Contrary to popular belief, the much-used flexibility in the organization of work in the post-Fordist era in no way means less vigilance or more autonomy in carrying out tasks. As some research has shown (Boltanski and Chiapelo, 1999; Marzano, 2011), the autonomy promised in post-Fordism is nothing more than a decoy that has served to lead to a much greater involvement or dedication of employees, to the detriment of their personal and family life (Thoemmes, Kanzari and Escarboutel, 2011; Marzano, 2011) and their mental integrity (Aubert and Gaulejac, 1993).

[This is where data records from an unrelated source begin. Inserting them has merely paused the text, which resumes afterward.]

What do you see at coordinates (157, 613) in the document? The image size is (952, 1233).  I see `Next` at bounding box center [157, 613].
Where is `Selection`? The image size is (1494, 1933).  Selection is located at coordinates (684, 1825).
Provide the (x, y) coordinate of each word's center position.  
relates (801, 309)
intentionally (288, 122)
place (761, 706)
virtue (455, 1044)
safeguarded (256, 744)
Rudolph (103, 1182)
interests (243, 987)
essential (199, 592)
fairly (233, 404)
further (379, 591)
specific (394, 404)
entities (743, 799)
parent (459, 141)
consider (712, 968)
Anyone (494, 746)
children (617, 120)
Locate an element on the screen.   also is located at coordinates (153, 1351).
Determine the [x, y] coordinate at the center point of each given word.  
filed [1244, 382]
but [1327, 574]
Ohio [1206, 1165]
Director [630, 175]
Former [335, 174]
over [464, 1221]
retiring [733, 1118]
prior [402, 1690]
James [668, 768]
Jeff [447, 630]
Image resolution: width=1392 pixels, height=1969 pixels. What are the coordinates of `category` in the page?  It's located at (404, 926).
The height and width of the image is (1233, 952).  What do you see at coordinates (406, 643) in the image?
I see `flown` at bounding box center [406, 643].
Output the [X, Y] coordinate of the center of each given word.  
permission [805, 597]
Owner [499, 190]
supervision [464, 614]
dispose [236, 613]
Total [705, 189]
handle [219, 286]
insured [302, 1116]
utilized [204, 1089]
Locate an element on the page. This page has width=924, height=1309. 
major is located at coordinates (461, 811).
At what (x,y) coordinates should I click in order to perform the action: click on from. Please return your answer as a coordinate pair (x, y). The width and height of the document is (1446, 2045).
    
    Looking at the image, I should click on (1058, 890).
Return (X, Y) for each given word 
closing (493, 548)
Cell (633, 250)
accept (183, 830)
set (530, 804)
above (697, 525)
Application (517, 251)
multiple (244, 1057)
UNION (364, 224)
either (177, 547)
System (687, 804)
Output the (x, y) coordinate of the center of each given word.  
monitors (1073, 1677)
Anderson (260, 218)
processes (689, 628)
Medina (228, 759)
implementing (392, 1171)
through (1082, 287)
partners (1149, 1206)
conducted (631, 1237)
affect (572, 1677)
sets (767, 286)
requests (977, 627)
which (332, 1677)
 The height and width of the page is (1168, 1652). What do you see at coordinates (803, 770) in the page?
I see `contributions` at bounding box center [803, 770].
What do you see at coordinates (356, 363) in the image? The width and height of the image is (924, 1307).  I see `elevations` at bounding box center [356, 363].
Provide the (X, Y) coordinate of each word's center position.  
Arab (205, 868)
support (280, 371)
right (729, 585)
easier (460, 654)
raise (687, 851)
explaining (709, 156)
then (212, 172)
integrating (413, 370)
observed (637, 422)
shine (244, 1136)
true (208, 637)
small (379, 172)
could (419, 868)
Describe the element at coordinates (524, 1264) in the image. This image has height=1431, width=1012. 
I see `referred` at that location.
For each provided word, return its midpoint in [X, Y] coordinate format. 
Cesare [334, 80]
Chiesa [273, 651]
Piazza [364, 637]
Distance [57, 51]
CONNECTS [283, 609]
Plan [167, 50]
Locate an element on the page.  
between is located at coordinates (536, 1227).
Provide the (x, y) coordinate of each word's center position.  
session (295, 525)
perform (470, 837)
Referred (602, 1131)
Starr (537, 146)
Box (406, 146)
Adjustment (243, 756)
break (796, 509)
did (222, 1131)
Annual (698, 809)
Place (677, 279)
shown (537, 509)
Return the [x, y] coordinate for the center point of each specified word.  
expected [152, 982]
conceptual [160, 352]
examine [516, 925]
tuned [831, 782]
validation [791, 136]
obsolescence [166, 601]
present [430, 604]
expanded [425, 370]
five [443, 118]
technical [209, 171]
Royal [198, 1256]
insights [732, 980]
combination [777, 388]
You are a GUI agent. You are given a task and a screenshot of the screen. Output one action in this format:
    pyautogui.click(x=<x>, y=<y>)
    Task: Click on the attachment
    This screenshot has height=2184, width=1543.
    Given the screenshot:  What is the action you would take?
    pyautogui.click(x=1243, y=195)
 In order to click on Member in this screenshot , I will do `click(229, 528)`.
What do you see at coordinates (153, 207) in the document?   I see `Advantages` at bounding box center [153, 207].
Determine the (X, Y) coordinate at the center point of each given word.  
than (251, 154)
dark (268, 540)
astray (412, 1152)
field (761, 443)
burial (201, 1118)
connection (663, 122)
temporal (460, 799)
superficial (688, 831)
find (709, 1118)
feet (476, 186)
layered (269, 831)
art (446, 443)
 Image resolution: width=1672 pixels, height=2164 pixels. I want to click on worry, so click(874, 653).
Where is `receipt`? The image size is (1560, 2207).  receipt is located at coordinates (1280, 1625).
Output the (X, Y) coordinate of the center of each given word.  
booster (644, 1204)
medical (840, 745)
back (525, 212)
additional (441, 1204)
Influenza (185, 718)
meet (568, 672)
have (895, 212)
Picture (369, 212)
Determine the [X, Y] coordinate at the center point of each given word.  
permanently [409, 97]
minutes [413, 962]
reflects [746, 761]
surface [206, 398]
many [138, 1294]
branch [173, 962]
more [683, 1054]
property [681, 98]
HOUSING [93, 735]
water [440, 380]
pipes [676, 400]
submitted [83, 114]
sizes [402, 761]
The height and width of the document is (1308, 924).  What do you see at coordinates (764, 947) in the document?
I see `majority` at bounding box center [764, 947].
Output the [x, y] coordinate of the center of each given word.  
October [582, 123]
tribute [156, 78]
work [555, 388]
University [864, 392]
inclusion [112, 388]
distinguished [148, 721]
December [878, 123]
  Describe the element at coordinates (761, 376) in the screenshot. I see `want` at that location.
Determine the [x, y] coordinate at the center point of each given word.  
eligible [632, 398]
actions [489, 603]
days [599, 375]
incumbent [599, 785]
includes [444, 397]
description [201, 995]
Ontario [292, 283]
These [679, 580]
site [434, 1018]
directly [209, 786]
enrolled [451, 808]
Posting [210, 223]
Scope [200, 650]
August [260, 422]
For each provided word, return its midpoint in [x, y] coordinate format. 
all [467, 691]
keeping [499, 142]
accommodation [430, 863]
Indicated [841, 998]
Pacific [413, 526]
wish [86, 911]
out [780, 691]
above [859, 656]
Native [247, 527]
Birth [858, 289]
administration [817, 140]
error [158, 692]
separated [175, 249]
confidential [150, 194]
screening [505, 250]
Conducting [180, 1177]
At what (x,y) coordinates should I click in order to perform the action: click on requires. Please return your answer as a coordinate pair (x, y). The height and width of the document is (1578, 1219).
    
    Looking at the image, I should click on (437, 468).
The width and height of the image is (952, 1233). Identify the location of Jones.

This has led Linhart (2016) to see a radicalization of certain nodal practices of Taylorism, such as surveillance through new technological instruments and the colonization of life through work. As is known, many employees of the highest levels of responsibility have very long working hours and must be available at all times for potential requirements of companies or clients (Thoemmes, Kanzari and Escarboutel, 2011; Reid, 2015; Laillier and Stenger, 2017). With the harshness that characterizes their prose, Kurz, Trenkle and Lohoff describe this reality thus:

Life takes place somewhere else, or nowhere, because the rhythm of work takes over everything. Children are trained for time, so that later they are "fit for work." Holidays only serve to reproduce the "work force." And even when we eat, go out at night or love, the background clock rings (2004: 112).

In Taylorism, work took over the workers' bodies, but not their minds, which could throw themselves into idyllic daydreams while carrying out their tasks; On the other hand, in postfordism, work accompanies them everywhere, at all times (Marzano, 2011).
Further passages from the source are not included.